A Picture Is Worth A Thousand Equations: A Technological Examination of a Screenshot From Ni No Kuni 2

Let’s talk about this image:

A blond young man holds his sword to the camera. In the background is a table, a marble floor, and a door.All rights to this image and the game Ni No Kuni 2 belong to Level 5 and Namco Bandai, and it is used here to discuss the underlying graphics technologies behind the game

This is from a game released this year called Ni no Kuni II: Revenant Kingdom. It is a Japanese RPG developed by Level-5, which explains the art-style influences. The image is meant to invoke the feeling of a Japenese Animation House, specifically Studio Ghibli, the studio behind Spirited Away, Howl’s Moving Castle, Castle in the Sky, Nausicaä of the Valley of the Wind, and Ponyo, among others. They have a reputation for creating polished, detailed, and imaginative 2D animated movies.

Ni no Kuni II: Revenant Kingdom is a 3D rendered video game with an art style meant to evoke Studio Ghibli’s 2D art style as closely as possible, and in many frames, as the above demonstrates, they get very very close, and there is a lot of fascinating technology behind the image they are creating here.

First of all, let’s compare images: here is a still from Spirited Away. Note the two distinct styles for the animated foreground and the static background. The background elements are all in a very painterly style. Colors are a little more muted but still vibrant. Special attention is spent on the details and the shadows, and arguably, this is a much more realistic style, despite still containing all of the fantasy and imagination the foreground does. Whereas the characters, effects, and animated objects are all done in a much more simple style, with fewer gradients and lines overall, making the image feel a lot more flat, really only using shadows to help the viewer track the location of the light source (important for staying oriented during cuts), and fleshing out the contours of characters to give them a little more definition. Colors are much more eyepopping to make them easier to track and understand as they move.

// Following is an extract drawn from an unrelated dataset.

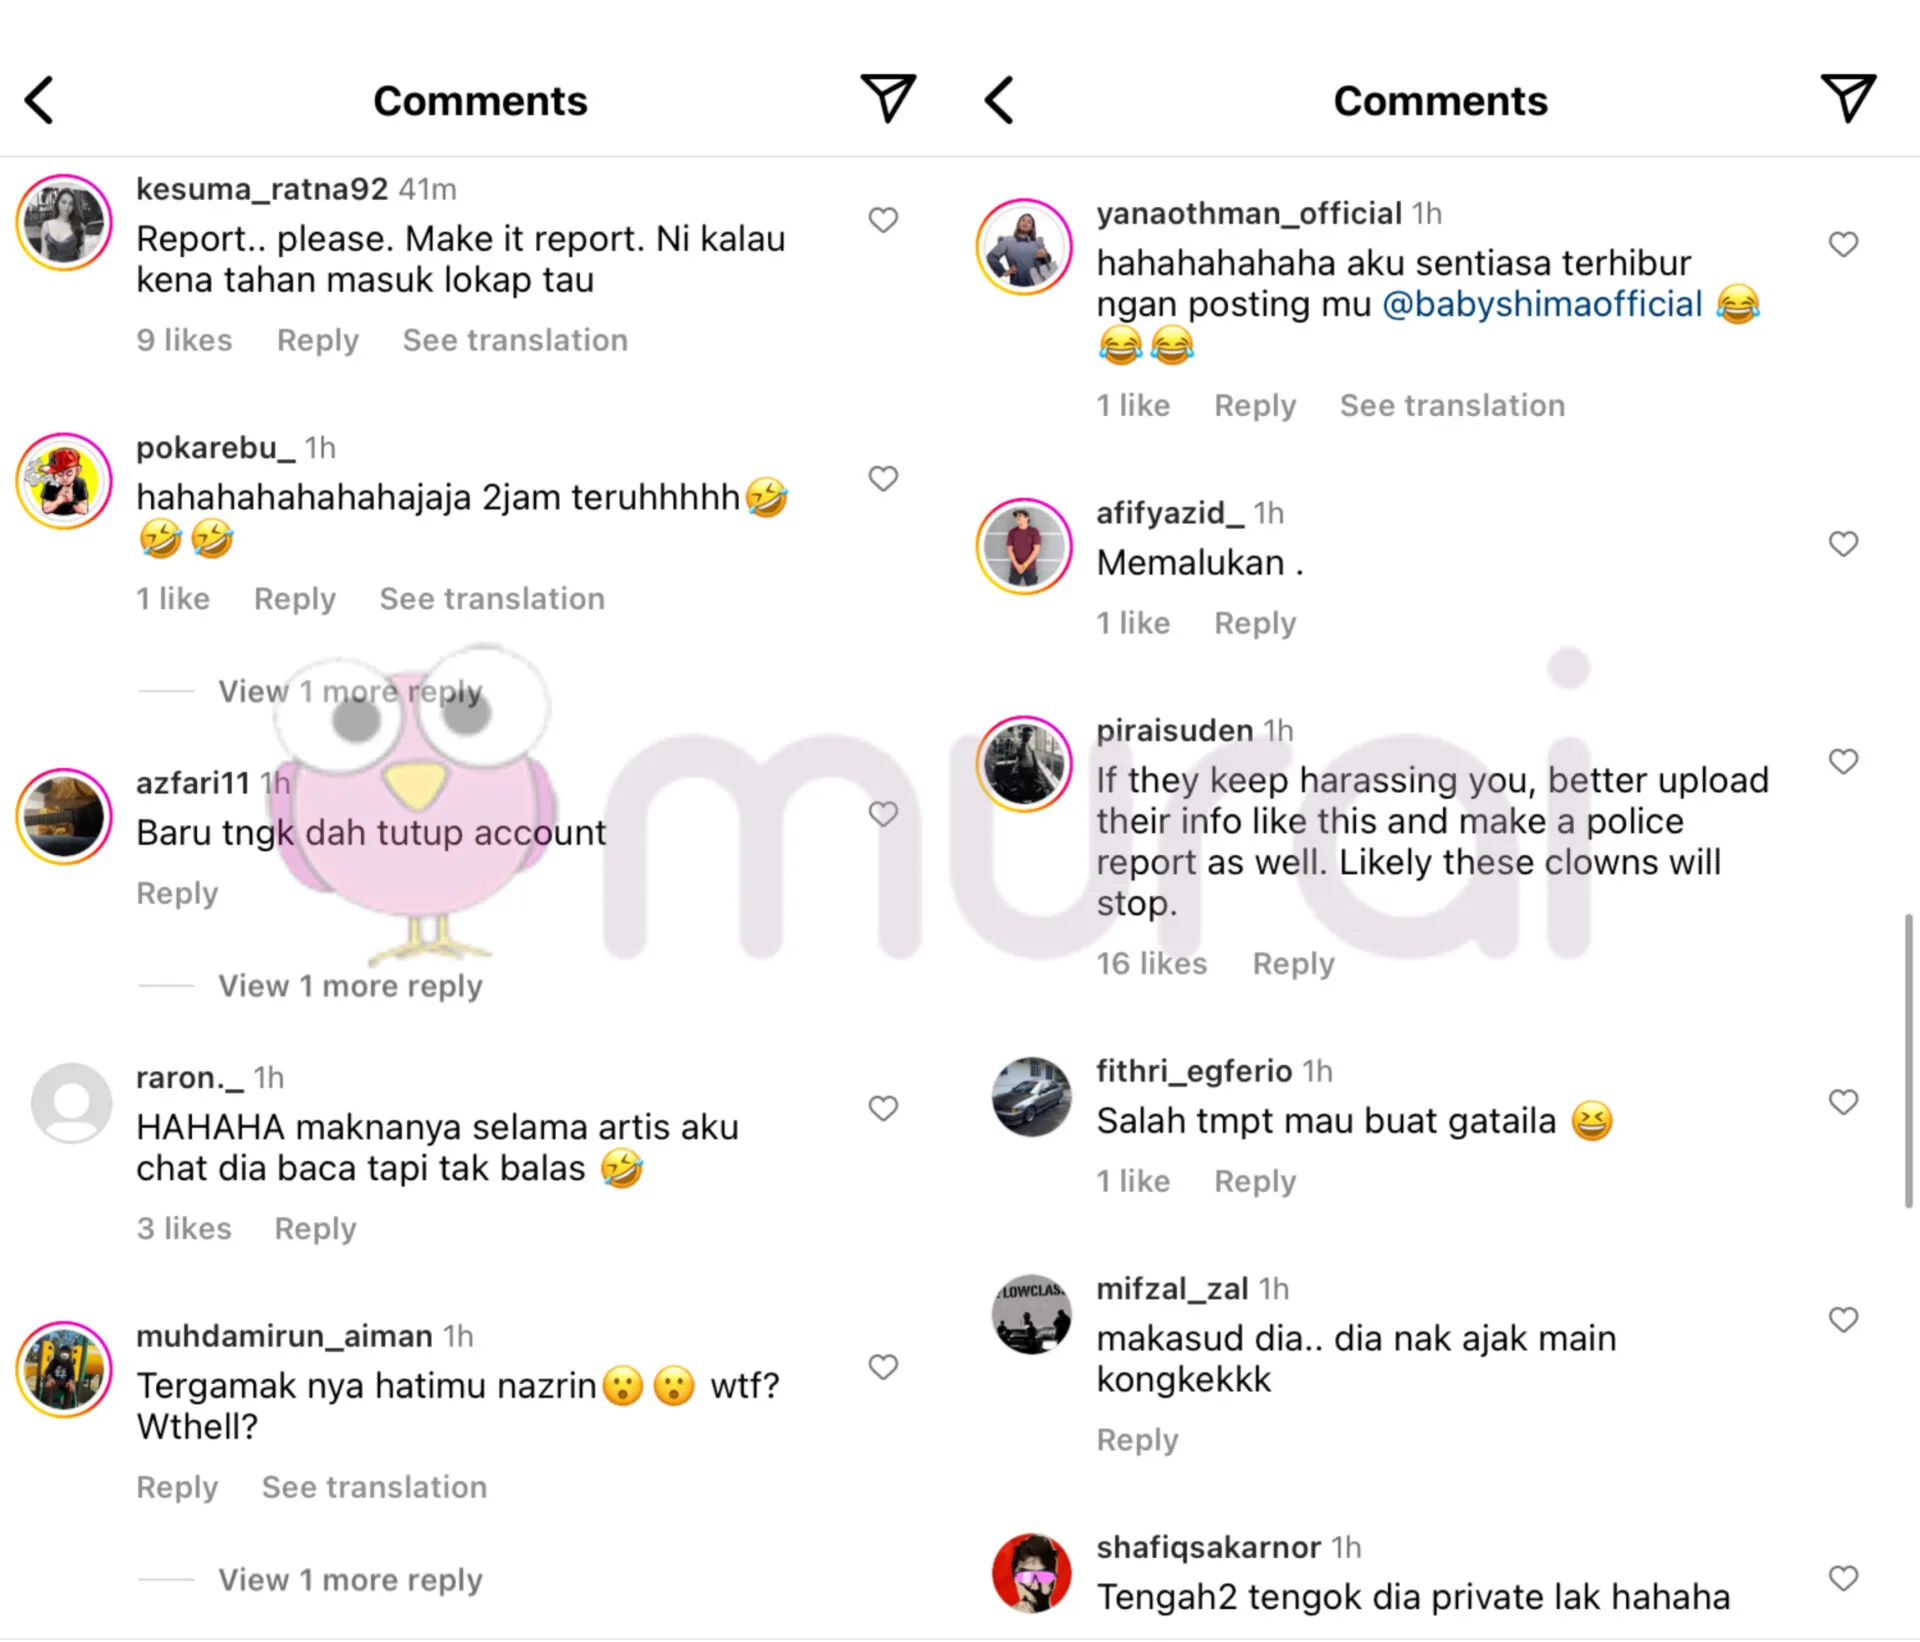Reply to afifyazid_'s Memalukan comment
The height and width of the screenshot is (1642, 1920).
[1255, 623]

To duplicate this, Level-5 needed to capture two very distinct graphical styles in one graphics engine, and what they were able to accomplish, is one of the more memorable visual styles in the last decade (when it is committed to).

Let’s break down the image into sections and talk about some of the technology driving it. First, I would like to direct you the left side of the image: the marble floor between the rug and the door. You can see fairly clearly the door reflected in the floor. In previous graphics generations, the environmental artists would have probably taken one screenshot of a generic room and turned it into a texture called a cube-map that would have applied the generic one-size-fits-all reflection to every marble surface in that area of the game. This is super efficient and costs almost no additional GPU or CPU cycles to pull off, but it doesn’t reflect any dynamic objects or represent the actual environment around the reflection very well.

Before I tell you how this is accomplished, if you don’t already know, take a look at the marble floor in this next screenshot and think about what is different between the two.

Two young men sit across from each other at an ornate stone table. The room is filled with otherworldy light and a polished marble floor.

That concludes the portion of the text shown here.